__Document__.
◇ ◇ ◇

HV Hydro's ESC= Strong Enough?

[Takedown]

Im am debating on if I should get this esc for my 1/5 seeing that its meant for boats and that Ill be maxing out its voltage capabilities. Its meant for 32cells nimh/nicd which is a total voltage of 38.4v. I will be running three 12v 5000mah PB batts in series to make a 5000mah 36v setup. Also it says the esc does 90a continious. Is this enough or should I be looking for more capable esc's? This is the highest amp HV brushed esc I can find so... All help is appreciated.

[doo540]

I had the same questions for my upcoming 1/5 scale build. I emailed MGM, they emailed back saying the are working on a 250 amp and a 400 amp version esc for spring 2009. I will post that email tomorrow for you. I think the 400 amp monster was good for 15s. I really hope that they have them ready for early spring, until then I will be running a HV Hydro 240 from CC.

I have heard of some failures recently with the Castle HV Hydra ESCs over on the OSE forum

[doo540]

Below is the email reply I recieved from MGM.

Dear Tim,

I am sorry for delay.
I suppose for 10 or 12 Lipo and this motor and car you need controllers 200A, real 200A, no only "on the paper" as write, for example Novak (GTB brushless racing controller, 540A !!! ) or more. Very depend on the gear and mechanical load, however no available data for Neu motors - in this situation very problematic say you need 100A or 200A or 300A controller. We know Neu motors, however we don´t test this (2215 1y) type.

We have 10 Lipol controller only up to 125A and 15 Lipol controller up to 100A in this time.

◇ ◇ ◇

__Data provided__.

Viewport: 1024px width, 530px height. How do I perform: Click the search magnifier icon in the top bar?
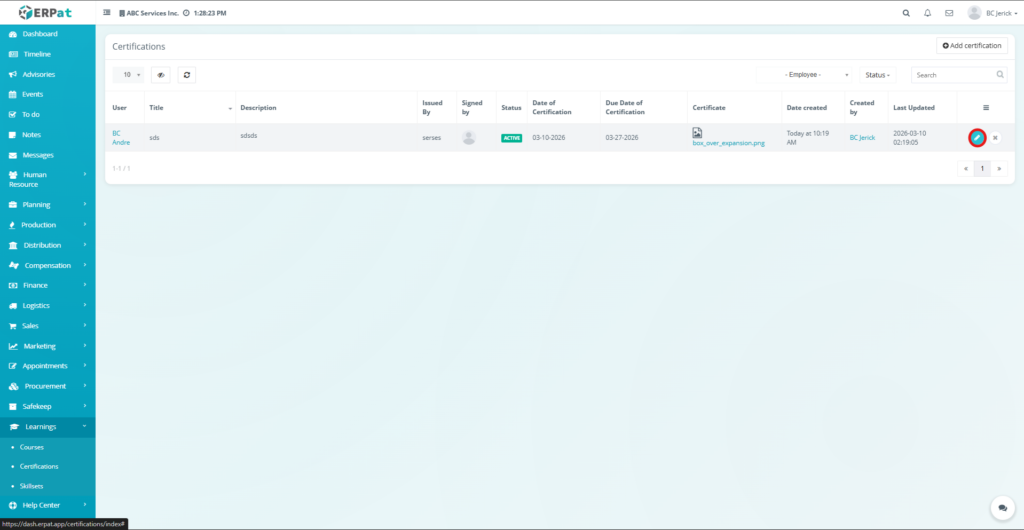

◇ ◇ ◇

__Work required__. Retype the forum thread on HV Hydro ESCs between "Below is the" and "(2215 1y) type.", inclusive.

__The solution__.
Below is the email reply I recieved from MGM.

Dear Tim,

I am sorry for delay.
I suppose for 10 or 12 Lipo and this motor and car you need controllers 200A, real 200A, no only "on the paper" as write, for example Novak (GTB brushless racing controller, 540A !!! ) or more. Very depend on the gear and mechanical load, however no available data for Neu motors - in this situation very problematic say you need 100A or 200A or 300A controller. We know Neu motors, however we don´t test this (2215 1y) type.